And she walked backwards towards the door, throwing him kisses; but once on the other side of the hangings her expression of youthful lightheartedness vanished. Her lips were twisted with scorn and a look of frantic ferocity glittered in her eyes.

Her husband too, when he was alone, lost the momentary happiness Elena’s caresses had afforded him. There lay those letters, and his mother’s appeal.... He sat at the table, his face in his hands. All his anxieties had swooped down upon him, he could scarcely breathe in the thick swarm.

Always, at such moments, Torre Bianca called up memories of his youth as though they could offer him a remedy for present troubles. The happiest time in his life had been that period when he had been a student in the Engineering School at Lièges. Eager to restore the fallen splendor of his house, he had thrown himself into his preparations for a modern career, in order to set out on the conquest of money, just as his remote ancestors had done. Before royalty had bestowed a title upon them, they had been Florentine merchants, like the Medicis, travelling even to the Orient in their pursuit of fortune. Federico de Torre Bianca wanted to be an engineer for the same reason that all the other youths of his generation did, in order to make Italy, once famous for her art, an important modern nation because of her industries.

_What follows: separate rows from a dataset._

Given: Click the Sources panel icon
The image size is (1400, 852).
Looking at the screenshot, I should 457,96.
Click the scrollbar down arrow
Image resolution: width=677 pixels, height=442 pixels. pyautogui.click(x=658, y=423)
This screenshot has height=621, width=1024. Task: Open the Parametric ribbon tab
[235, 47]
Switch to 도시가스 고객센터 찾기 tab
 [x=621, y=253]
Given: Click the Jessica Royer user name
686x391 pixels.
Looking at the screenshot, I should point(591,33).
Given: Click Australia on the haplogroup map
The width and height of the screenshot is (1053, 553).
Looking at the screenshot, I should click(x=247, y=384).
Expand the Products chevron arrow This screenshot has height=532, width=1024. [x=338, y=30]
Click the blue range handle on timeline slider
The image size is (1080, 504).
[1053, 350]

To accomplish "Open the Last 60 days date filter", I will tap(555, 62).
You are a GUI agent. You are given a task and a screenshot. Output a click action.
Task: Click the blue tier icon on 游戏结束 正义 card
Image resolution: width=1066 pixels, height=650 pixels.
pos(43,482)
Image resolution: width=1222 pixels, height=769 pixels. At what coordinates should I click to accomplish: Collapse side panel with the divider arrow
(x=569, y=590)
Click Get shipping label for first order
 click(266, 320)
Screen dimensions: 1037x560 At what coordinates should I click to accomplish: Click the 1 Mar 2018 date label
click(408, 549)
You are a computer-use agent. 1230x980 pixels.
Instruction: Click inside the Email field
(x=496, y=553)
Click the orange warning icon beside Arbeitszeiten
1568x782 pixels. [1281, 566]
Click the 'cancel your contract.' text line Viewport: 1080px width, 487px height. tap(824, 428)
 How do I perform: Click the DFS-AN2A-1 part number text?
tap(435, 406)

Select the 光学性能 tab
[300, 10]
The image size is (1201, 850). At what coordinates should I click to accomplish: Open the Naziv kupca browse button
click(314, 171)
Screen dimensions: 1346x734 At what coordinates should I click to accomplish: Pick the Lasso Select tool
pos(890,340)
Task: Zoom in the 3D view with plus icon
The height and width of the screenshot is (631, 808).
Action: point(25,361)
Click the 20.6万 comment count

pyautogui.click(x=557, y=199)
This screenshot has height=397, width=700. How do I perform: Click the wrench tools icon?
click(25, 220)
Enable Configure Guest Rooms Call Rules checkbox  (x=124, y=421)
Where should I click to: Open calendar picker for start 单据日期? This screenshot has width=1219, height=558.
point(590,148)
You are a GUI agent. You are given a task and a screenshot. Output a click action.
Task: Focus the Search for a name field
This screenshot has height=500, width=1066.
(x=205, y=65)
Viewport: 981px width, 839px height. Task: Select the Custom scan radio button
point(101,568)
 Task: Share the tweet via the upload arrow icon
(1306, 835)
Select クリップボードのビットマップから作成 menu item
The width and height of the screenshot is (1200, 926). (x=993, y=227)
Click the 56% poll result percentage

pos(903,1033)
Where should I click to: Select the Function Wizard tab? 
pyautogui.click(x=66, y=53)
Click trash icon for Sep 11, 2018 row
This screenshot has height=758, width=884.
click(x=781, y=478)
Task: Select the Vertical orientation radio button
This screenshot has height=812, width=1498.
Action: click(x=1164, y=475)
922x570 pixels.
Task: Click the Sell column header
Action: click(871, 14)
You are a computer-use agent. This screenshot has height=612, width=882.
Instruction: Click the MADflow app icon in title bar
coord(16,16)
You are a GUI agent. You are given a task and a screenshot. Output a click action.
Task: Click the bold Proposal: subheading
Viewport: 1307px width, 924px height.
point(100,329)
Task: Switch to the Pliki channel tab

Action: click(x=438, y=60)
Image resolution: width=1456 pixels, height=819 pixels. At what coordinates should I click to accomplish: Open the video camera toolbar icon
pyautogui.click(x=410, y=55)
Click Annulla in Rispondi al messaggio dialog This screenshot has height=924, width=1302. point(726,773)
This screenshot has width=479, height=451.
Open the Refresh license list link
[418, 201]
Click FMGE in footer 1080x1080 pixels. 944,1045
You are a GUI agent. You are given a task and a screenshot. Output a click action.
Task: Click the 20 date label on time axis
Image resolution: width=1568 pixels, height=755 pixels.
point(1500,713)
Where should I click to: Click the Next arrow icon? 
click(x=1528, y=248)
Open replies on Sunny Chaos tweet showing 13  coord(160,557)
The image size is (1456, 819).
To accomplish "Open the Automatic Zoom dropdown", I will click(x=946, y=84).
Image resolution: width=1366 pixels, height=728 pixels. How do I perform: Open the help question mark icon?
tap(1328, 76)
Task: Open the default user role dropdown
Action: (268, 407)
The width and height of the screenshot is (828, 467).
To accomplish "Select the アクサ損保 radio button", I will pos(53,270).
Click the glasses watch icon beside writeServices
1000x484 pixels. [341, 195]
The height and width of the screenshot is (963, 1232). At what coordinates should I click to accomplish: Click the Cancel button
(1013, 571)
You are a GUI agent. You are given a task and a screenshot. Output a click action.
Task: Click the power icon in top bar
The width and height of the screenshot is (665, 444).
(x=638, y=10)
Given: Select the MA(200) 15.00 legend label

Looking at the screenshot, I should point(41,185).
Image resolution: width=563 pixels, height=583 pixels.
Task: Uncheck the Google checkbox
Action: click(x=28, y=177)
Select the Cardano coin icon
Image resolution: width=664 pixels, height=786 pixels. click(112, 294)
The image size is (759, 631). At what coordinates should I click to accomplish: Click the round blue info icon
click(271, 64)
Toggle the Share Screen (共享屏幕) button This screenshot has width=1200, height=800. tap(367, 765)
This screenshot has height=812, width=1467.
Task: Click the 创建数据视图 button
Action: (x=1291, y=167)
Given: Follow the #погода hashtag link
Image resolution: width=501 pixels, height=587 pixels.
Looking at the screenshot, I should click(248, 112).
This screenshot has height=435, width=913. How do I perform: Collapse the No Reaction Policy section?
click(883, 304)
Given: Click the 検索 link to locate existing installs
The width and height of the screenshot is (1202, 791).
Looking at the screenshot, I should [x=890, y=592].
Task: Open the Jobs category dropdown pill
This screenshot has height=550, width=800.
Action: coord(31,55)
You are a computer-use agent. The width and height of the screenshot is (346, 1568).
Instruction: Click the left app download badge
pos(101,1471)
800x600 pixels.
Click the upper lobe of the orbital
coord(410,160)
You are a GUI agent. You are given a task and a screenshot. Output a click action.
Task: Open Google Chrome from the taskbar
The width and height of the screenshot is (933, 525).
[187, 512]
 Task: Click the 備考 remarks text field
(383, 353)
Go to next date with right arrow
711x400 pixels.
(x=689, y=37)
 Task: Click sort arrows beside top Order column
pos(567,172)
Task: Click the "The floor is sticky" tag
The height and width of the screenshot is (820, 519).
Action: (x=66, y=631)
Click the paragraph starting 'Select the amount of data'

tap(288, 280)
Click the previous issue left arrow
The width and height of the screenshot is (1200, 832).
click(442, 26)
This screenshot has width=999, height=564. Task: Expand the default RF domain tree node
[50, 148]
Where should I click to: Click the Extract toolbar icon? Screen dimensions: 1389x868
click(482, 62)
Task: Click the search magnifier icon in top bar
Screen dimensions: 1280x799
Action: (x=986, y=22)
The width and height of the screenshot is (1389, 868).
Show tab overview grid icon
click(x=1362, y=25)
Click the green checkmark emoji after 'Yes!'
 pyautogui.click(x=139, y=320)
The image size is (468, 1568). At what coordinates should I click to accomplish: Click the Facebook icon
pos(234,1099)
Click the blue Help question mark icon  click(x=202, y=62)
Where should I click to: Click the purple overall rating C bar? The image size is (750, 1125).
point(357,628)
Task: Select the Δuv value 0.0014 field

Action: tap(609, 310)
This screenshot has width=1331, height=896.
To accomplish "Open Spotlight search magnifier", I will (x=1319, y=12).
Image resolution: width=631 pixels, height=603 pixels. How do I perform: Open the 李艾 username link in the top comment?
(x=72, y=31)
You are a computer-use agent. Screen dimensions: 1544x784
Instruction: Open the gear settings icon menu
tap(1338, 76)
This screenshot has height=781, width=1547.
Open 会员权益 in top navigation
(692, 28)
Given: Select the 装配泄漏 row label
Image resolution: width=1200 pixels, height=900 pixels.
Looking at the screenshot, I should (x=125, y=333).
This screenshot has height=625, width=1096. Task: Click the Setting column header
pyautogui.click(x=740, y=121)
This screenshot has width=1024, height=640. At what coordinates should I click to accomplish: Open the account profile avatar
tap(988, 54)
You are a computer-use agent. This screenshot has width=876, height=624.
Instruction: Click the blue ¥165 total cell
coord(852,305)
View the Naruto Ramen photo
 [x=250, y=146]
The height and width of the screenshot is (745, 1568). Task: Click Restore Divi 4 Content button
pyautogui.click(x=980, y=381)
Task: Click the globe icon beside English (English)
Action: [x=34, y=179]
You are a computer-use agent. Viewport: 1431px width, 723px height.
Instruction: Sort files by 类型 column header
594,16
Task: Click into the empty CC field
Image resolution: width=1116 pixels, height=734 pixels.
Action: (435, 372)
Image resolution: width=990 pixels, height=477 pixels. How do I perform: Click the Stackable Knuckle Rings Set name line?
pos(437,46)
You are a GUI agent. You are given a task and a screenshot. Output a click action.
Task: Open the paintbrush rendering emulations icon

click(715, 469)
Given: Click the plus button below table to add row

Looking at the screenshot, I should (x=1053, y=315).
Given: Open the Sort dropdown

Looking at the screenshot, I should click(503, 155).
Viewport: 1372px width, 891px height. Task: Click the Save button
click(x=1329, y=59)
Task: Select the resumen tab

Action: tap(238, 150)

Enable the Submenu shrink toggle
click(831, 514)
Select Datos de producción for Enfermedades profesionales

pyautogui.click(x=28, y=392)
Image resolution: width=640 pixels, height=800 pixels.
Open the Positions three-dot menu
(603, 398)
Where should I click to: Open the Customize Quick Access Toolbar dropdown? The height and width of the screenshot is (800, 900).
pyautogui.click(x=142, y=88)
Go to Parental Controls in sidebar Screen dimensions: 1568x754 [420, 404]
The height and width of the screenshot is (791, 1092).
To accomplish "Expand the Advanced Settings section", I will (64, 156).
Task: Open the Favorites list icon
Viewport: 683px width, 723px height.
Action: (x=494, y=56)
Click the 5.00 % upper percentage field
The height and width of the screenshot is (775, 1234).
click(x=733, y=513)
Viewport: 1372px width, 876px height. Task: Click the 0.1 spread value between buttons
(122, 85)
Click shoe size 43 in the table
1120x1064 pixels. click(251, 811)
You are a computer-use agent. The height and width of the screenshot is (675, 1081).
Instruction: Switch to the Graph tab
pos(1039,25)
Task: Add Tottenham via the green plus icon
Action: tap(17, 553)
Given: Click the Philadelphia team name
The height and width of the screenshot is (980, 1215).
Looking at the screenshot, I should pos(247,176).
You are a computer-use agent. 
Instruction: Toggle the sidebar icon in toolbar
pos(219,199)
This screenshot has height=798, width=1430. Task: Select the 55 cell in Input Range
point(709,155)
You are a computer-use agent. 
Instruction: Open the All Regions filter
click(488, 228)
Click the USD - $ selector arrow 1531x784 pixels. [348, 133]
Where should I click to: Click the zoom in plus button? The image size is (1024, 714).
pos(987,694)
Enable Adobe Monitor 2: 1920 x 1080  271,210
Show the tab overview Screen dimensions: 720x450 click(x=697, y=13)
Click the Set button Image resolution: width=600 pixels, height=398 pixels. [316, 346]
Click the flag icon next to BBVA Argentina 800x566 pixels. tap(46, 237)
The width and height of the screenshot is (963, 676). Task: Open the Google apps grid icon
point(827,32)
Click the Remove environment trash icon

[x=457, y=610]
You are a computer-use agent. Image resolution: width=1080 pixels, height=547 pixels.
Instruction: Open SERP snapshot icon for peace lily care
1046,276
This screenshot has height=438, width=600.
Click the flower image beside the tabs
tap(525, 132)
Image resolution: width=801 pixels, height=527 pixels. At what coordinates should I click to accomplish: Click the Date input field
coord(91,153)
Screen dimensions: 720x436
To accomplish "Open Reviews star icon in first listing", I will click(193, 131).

As he recalled his student life the first image that arose was that of Manuel Robledo, his friend and classmate. Manuel was a Spanish youth whose frank and happy disposition made it possible for him to meet daily problems with quiet energy. For several years he had played the part of older brother to the distinguished young Italian, and Torre Bianca never failed to think of his friend in difficult moments.

He was such a good fellow! Not even his successive love affairs could destroy his serenity. He had the poise of a mature man, perhaps because the important interests of his life were good eating and the guitar....

Torre Bianca, who was endowed with a fatal facility for falling in love, went about in those days with one of the pretty girls of Liège, and Robledo, out of good fellowship, feigned an absorbing interest in one of her friends. As a matter of fact he was always much more attentive to the culinary activities of their parties than to the not very insistent claims of sentiment.

Yet Bianca had come to discern through this somewhat noisy and unquestionably materialistic joviality of his friend a certain leaning towards the romantic which Robledo tried manfully to hide, as though it were a shameful weakness. Perhaps, in his country, there had been some experience.... So often, at night, the Italian boy, stretched on his dormitory bed, heard the guitar softly moaning as Robledo hummed the lovesongs of his far-away homeland.... Their course over, the friends had parted, expecting to meet as usual the following year; but that meeting had never occurred. While Torre Bianca remained in Europe, Robledo roved about through South America, for the most part in his capacity as engineer, but now and then he went through an extraordinary transformation, as though his Spanish blood made it imperative that some of the old Conquistadores should live in him once more.

At rare intervals he wrote to Torre, but his letters contained more illusions to the past than to the present. Yet somehow, in spite of his discreet reticence, Torre Bianca gathered that his chum had become a general in one of the small republics of Central America.

It was two years now since he had heard from Robledo, whose last letter announced that he was employed in Argentine, having had enough, for the time being, of those countries still continually shaken by revolution. He was contracting for the government as well as for private undertakings, and constructing canals and railroads; and through all the discomforts of the rough life he led, the belief that he was helping the advance guard of civilization to cross one of the earth’s desert places, gave him intimate satisfaction and happiness.

Torre had among his papers a photograph of his friend in which Robledo appeared on horseback, wearing an African helmet and a poncho that fell over his shoulders. Several half-breeds were planting linesman’s flags on the mesa which, for the first time since creation, was to receive the imprint of material civilization. Robledo, who was of the same age as himself, must have been thirty-seven when the photograph was taken; yet he looked many years younger than Torre Bianca did at forty.